Une première grande règles.
Personne ne ressent la même chose que l’autre dans une relation.
Les sentiments sont toujours différents. Ce sont dans les histoires que les amis ressentent la même choses, que les amoureux s’aiment pareillement.
Dans le monde réel, les sentiments de l’un sont toujours différent de ceux de l’autres.
Le corollaire, c’est que ne pas avoir les même sentiments, c’est plus que normal, il ne peut pas en être autrement.
Il est donc malsain en réalité de fuir les relations qui ne sont pas guidée par les mêmes sentiments, car ça reviens à fuir toutes les relations.
Une deuxième grande règle.
À l’instar du raisonnement rationnel juste, qui tire ses conclusion après les faits (et la recherche de la vérité objective)
Il existe un raisonnement émotionnel juste, qui tire ses décisions après (et d’après) les sentiments, (et l’introspection des ressentis)

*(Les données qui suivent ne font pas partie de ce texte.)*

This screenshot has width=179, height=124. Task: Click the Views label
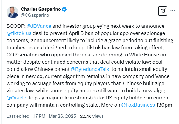tap(98, 116)
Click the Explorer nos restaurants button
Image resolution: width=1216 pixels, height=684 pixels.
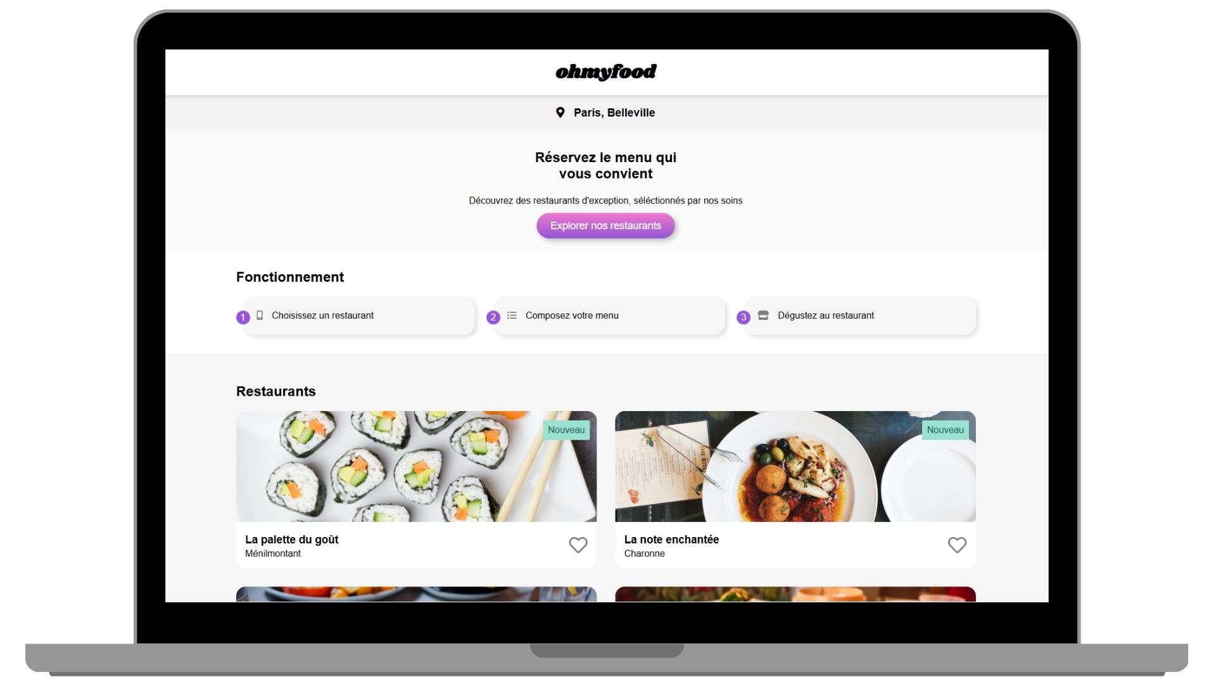605,226
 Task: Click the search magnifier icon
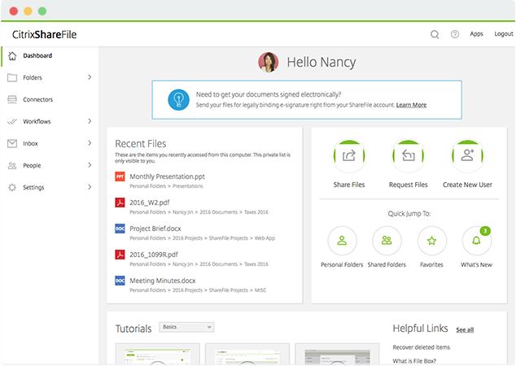[435, 34]
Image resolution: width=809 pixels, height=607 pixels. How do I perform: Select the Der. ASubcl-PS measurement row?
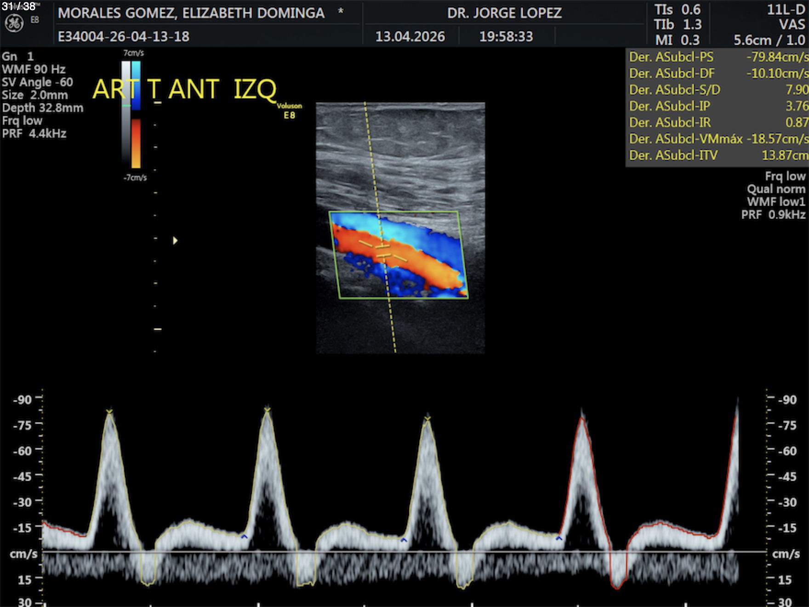(x=718, y=57)
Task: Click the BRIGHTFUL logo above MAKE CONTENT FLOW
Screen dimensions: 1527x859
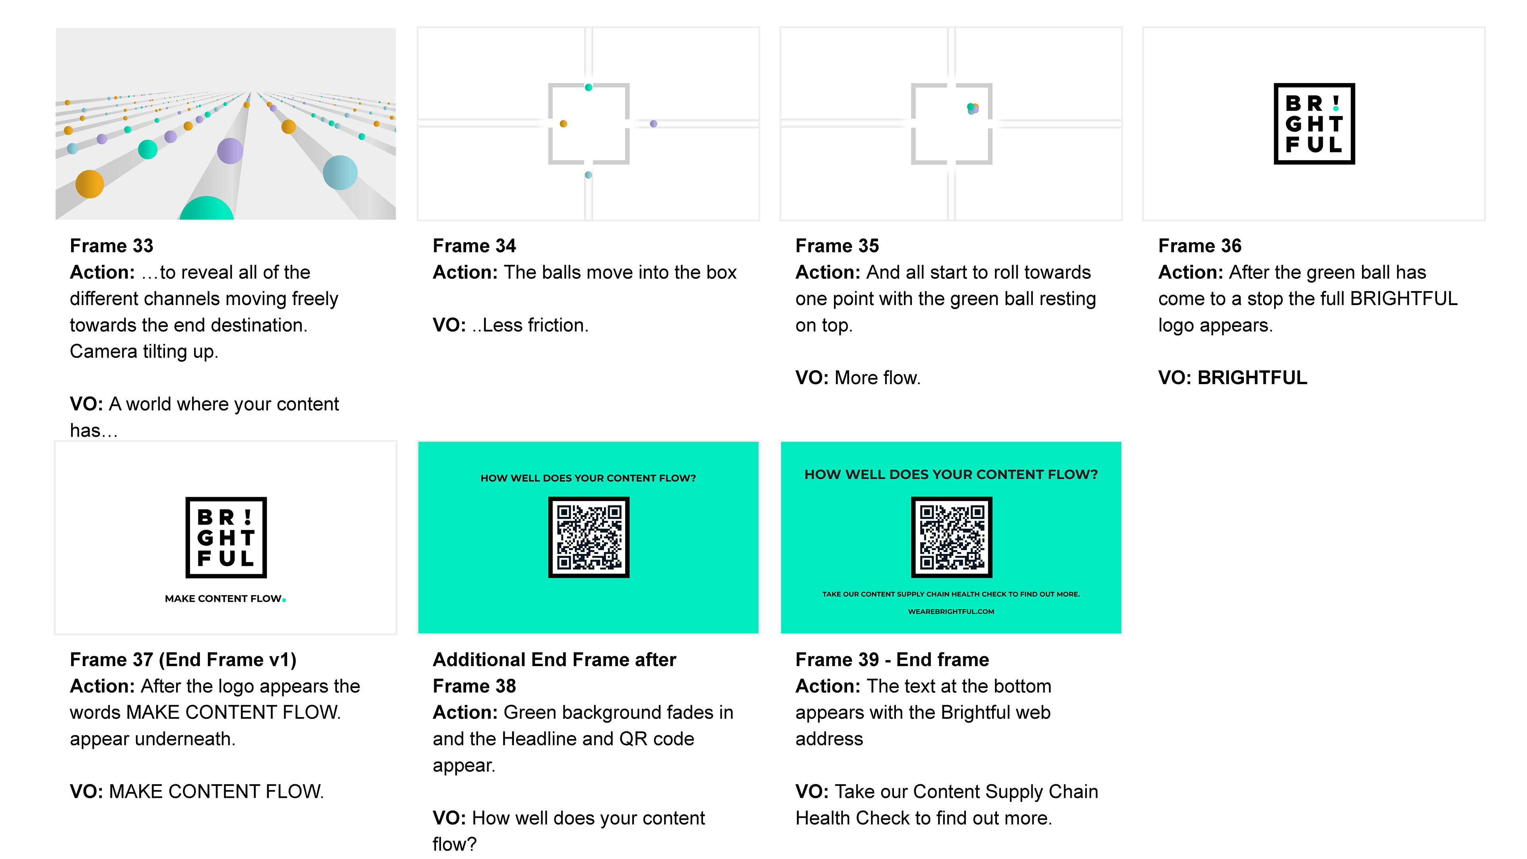Action: point(226,537)
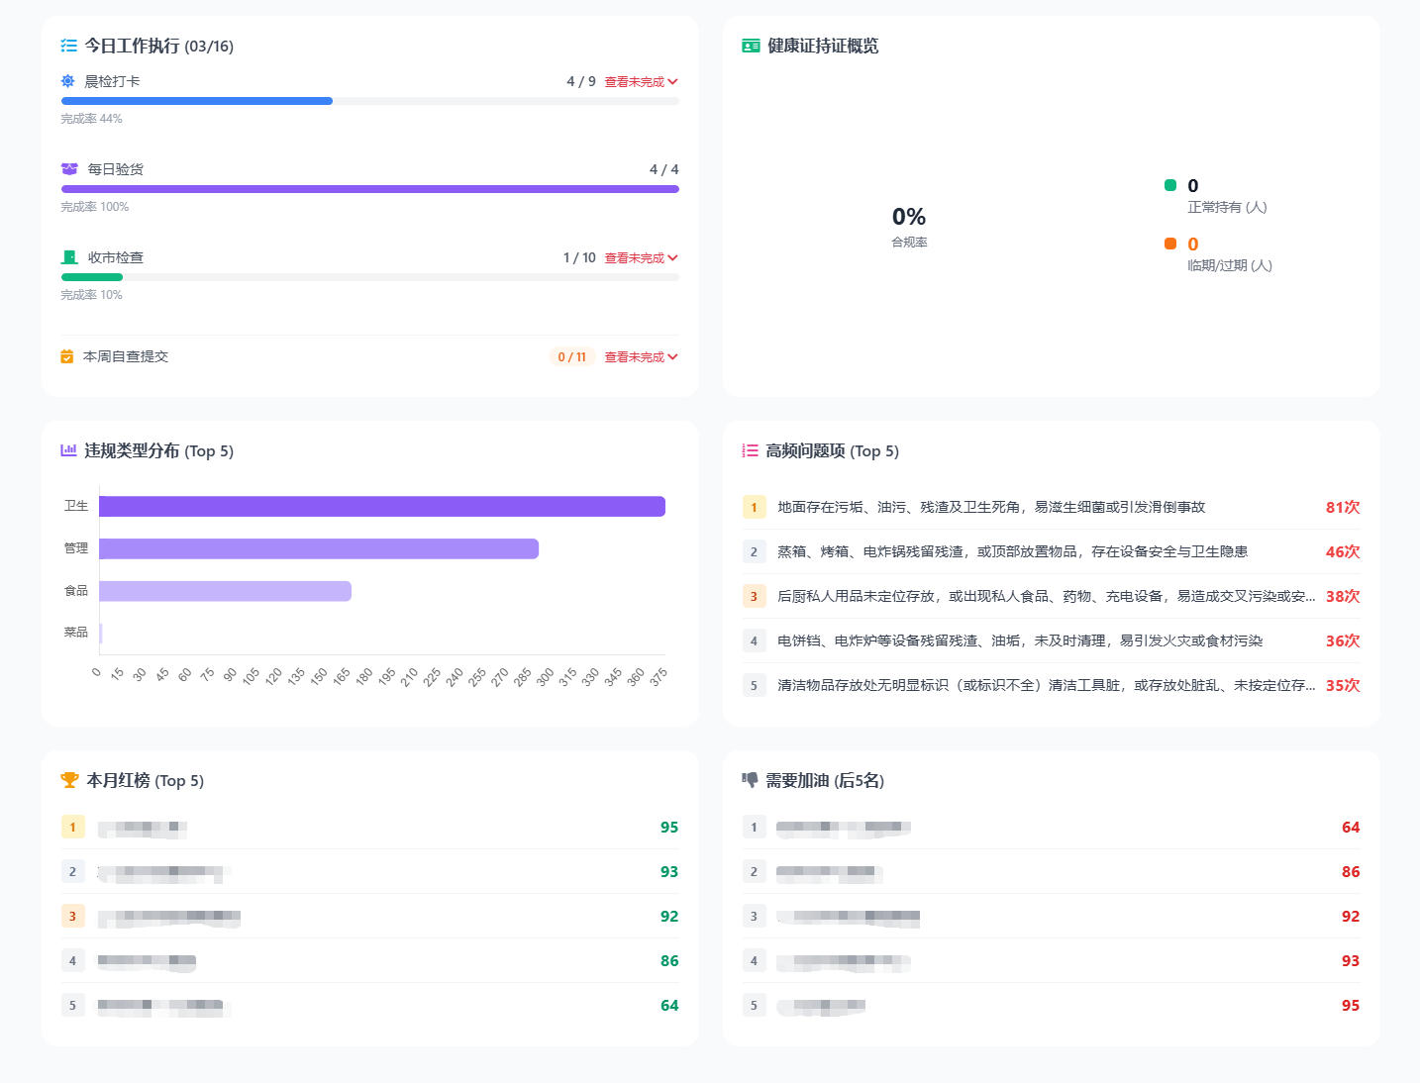Click the 每日验货 box icon
The height and width of the screenshot is (1083, 1420).
[x=69, y=169]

La croyance nous fait inverser les deux mécanismes.
Elle nous fait placer nos conclusions théoriques et nos décisions émotionnelle avant, la recherche de la vérité objective et affective.
La recherche de la vérité devient alors une simple recherche des faits qui vont dans le sens de notre croyance.
Et l’introspection devient l’auto-endoctrinement sur nos décisions déjà prise.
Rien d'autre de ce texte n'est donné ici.